Research Paper Volume 13, Issue 14 pp 18515—18526
Agomelatine prevents angiotensin II-induced endothelial and mononuclear cell adhesion
- 1 Department of General Medicine, First Hospital of Quanzhou Affiliated to Fujian Medical University, Quanzhou 362000, Fujian, China
- 2 Key Laboratory of Jilin Province for Zoonosis Prevention and Control, Institute of Military Veterinary Medicine, Academy of Military Medical Sciences, Changchun 130122, Jilin, China
- 3 Department of Stomatology, Tibet Corps Hospital, Chinese People’s Armed Police Forces, Lhasa 850000, Tibet Autonomous Region, China
Received: November 19, 2020 Accepted: June 19, 2021 Published: July 22, 2021https://doi.org/10.18632/aging.203299
How to Cite
Copyright: © 2021 Hong et al. This is an open access article distributed under the terms of the Creative Commons Attribution License (CC BY 3.0), which permits unrestricted use, distribution, and reproduction in any medium, provided the original author and source are credited.
Agomelatine is a non-selective melatonin receptor agonist and an atypical antidepressant with anti-inflammatory, neuroprotective, and cardioprotective effects. The renin-angiotensin system modulates blood pressure and vascular homeostasis. Angiotensin II (Ang II) and its receptor Ang II type I receptor (AT1R) are recognized as contributors to the pathogenesis of cardiovascular and cardiometabolic diseases, including diabetes, obesity, and atherosclerosis. The recruitment and attachment of monocytes to the vascular endothelium is a major event in the early stages of atherosclerosis and other cardiovascular diseases.
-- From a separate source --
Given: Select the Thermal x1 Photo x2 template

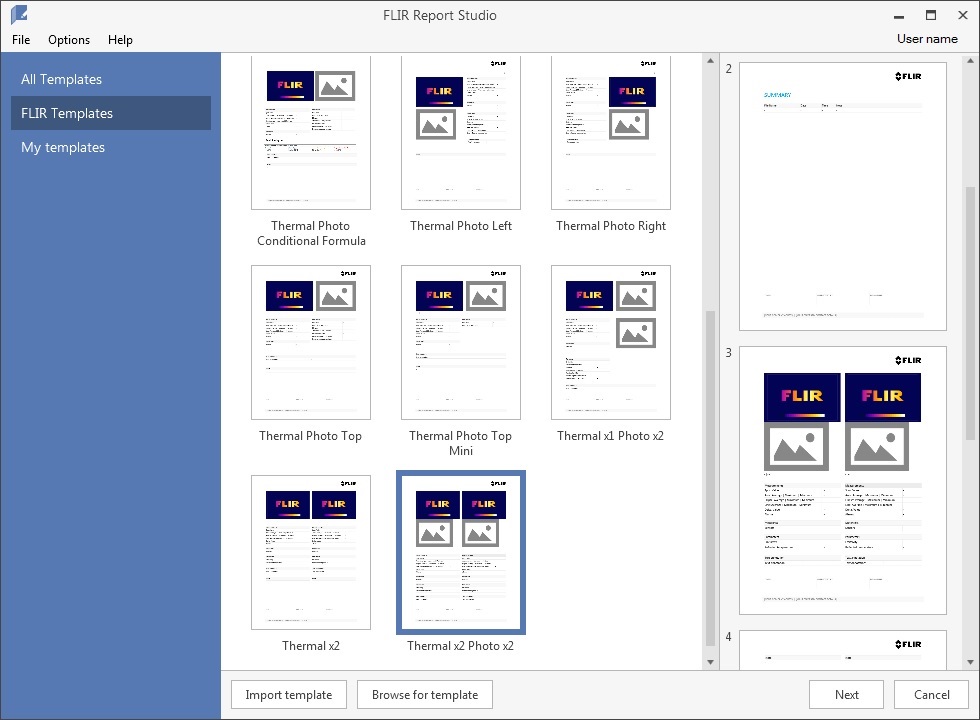Looking at the screenshot, I should click(610, 342).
In the present study, we demonstrate that agomelatine reduced Ang II-induced expression of AT1R while significantly inhibiting the attachment of monocytes to endothelial cells induced by Ang II and mediated by ICAM-1 and VCAM-1. Additionally, Ang II inhibited the expression of the chemokines CXCL1, MCP-1, and CCL5, which are critical in the process of immune cell recruitment and invasion. Agomelatine also suppressed the expression of TNF-α, IL-8, and IL-12, which are proinflammatory cytokines that promote endothelial dysfunction and atherogenesis. Importantly, we demonstrate that the inhibitory effect of agomelatine against the expression of adhesion molecules is mediated through the downregulation of Egr-1 signaling. Together, our findings provide evidence of a novel mechanism of agomelatine that may be practicable in the treatment and prevention of cardiovascular diseases.